At first sight the amount of capital (£15,000) may appear abnormal, but those intending to invest will see from the way in which the shares are issued and the considerations made by vendors of the property that the risk is infinitesimal. In the first place the present issue is confined to 5,000 shares of £1 each, to be called up in four amounts by the 1st January next.
Mr. John Houlding will sell the present ground, containing 9,700 yards for 7s. 6d. per yard, and adding to the amount required for the purchase of these, the cost of all the fine erections, the total cost will be £92,37 10s. Mr. Houlding has agreed to leave £2,700 on mortgage of his land, and Mr. Orrell £2,300 on mortgage of his property, each at four per cent, per annum, so that the purchase of the whole will be at once completed and a balance of £762 10s will remain as working capital.

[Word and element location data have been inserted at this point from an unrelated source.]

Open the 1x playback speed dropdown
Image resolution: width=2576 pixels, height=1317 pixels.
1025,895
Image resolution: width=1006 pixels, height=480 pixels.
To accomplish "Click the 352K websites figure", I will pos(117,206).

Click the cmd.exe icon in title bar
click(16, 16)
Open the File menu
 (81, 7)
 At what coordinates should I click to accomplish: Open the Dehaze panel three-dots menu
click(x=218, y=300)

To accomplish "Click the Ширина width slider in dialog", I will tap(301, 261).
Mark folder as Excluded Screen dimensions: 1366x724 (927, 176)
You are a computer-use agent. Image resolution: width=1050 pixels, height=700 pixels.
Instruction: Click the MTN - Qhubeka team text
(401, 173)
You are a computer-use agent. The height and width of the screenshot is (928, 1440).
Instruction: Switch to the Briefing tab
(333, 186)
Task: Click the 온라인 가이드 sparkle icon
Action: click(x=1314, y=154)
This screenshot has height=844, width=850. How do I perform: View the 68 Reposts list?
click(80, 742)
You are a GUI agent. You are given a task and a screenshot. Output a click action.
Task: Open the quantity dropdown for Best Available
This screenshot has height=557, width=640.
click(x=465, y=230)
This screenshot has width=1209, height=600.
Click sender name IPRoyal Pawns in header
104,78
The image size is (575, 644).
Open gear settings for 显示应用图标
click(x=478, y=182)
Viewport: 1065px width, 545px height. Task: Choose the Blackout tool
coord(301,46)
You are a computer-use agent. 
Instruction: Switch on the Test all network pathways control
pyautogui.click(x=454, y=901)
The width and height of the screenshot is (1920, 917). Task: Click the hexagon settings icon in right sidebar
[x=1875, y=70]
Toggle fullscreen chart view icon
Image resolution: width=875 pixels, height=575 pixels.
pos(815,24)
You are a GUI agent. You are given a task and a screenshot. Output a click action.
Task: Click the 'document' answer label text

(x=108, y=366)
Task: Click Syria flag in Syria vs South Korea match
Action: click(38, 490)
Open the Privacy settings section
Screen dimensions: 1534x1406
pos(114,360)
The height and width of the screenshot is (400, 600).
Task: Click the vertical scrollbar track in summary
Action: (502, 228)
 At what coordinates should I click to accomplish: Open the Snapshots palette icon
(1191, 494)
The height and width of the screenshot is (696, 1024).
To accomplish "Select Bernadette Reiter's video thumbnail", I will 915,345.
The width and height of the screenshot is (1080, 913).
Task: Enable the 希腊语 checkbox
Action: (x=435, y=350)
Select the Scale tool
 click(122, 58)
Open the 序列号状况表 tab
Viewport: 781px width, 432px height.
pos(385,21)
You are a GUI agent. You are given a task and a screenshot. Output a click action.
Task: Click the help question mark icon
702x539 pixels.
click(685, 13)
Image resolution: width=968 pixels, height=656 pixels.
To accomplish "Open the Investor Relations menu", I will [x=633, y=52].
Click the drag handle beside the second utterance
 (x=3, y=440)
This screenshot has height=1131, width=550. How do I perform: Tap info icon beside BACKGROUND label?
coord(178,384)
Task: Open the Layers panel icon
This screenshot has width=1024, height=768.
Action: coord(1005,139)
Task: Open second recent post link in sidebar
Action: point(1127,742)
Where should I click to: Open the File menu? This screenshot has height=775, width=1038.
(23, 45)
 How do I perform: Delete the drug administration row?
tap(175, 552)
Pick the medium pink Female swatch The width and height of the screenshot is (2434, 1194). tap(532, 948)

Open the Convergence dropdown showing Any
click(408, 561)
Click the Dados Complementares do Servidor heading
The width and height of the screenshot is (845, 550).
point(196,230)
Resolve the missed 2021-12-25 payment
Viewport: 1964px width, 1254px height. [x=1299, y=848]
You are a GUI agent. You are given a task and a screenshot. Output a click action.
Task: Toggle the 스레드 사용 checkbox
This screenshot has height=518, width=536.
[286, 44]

It is pointed out that if football and athletic sports are patronised as hitherto, the shareholders will not only be able to pay interest on mortgages (£200 per annum) but that £800 per annum will be wiped off the mortgages, and sufficient money left for a dividend. Thus, at the end of six years, the shareholders will be in possession of a ground the capacity of which will form one of the finest enclosures in the country.
It may be noticed that, unlike other football ventures which may be in the mind of the readers, the ground in this case will not in a few years revert to the original owners, but will for the absolute freehold property of the club for all time.
For next season the following really excellent players have been engaged: –
Sydney Ross (Cambuslang, and Scottish League goalkeeper v. Scottish Alliance).
Andrew Hannah (late Everton and Renton).
F Rogers (Tranmere), James Kelso (Renton), James McBride (Renton), and John Cameron (Renton).
Jock Smith (Sunderland), Thomas Wyllie (Everton), John Miller (Dumbarton), and Andrew Kelvin (who played for Scottish Alliance v League), and arrangements are pending for the acquisition of five other first class men.
Considering all these points, one cannot fail to see that the prospectus of the new club is of the highest description, and it can scarcely fail to prove a great success.